* [EXERCISE DESCRIPTION]
Pull out every line in the listing below that has the string "item" and return those lines. Case matters, so only exact-case matches count.

* [DATA]

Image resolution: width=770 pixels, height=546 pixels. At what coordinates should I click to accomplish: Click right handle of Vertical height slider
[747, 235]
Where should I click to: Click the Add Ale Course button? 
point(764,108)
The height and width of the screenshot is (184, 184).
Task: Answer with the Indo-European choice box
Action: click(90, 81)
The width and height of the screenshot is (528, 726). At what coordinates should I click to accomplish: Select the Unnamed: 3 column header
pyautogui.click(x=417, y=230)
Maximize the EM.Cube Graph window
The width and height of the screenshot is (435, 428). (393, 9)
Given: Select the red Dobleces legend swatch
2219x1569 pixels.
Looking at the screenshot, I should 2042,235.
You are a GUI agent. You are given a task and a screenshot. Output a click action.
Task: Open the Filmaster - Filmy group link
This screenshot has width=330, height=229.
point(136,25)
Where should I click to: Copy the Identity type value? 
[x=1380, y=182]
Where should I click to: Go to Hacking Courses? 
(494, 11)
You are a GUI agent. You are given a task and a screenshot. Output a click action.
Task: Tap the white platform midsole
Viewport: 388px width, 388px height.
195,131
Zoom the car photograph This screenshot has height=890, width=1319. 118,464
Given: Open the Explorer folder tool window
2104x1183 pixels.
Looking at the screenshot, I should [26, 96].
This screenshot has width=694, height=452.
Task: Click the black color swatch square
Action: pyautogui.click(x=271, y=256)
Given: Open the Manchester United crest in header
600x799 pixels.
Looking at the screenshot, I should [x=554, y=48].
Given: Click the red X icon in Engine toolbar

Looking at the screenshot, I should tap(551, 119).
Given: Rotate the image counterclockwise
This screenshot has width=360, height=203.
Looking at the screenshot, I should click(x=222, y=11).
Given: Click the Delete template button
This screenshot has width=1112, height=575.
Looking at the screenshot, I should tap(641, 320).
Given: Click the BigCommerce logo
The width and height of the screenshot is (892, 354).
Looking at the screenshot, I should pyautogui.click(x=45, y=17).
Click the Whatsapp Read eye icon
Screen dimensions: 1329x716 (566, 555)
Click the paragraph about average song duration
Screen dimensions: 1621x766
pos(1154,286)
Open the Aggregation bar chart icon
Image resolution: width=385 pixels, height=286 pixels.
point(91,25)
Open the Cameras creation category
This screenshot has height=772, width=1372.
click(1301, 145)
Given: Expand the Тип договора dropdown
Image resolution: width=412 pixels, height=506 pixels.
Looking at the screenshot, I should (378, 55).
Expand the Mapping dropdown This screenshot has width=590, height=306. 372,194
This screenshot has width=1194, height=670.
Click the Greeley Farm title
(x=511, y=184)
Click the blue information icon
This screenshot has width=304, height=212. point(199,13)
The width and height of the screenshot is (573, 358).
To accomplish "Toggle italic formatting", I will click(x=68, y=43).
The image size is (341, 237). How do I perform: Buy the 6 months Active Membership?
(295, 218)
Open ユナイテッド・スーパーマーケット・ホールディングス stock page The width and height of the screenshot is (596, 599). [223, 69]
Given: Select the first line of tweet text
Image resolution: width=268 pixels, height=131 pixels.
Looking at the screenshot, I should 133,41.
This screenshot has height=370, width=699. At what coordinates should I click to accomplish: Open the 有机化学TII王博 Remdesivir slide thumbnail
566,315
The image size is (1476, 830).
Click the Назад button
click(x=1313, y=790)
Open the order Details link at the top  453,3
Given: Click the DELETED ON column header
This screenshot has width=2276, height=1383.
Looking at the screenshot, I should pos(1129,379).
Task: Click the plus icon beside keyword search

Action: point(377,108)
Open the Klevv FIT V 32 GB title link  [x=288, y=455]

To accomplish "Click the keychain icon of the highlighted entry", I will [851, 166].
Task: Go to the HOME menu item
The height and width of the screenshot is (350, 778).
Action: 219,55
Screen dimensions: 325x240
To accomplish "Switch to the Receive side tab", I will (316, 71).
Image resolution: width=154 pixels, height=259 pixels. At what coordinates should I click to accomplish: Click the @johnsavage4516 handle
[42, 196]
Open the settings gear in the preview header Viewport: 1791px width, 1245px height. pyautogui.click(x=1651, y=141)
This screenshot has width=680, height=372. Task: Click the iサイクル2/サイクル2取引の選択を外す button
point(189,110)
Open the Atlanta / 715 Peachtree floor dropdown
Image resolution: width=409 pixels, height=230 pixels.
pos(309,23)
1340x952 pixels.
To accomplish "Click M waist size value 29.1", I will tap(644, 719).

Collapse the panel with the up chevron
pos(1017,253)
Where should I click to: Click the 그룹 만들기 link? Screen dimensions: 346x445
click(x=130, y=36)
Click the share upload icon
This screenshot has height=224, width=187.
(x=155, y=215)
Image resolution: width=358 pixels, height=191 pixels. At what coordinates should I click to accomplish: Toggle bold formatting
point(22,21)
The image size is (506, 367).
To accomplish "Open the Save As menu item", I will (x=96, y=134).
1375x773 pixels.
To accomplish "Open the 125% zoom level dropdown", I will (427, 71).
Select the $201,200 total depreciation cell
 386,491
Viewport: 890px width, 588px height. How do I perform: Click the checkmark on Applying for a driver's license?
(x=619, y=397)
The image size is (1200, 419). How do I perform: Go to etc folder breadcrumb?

* [ANSWER IN FULL]
Task: Go to the HOME menu item
To accomplish "Open the Save As menu item", I will (x=96, y=134).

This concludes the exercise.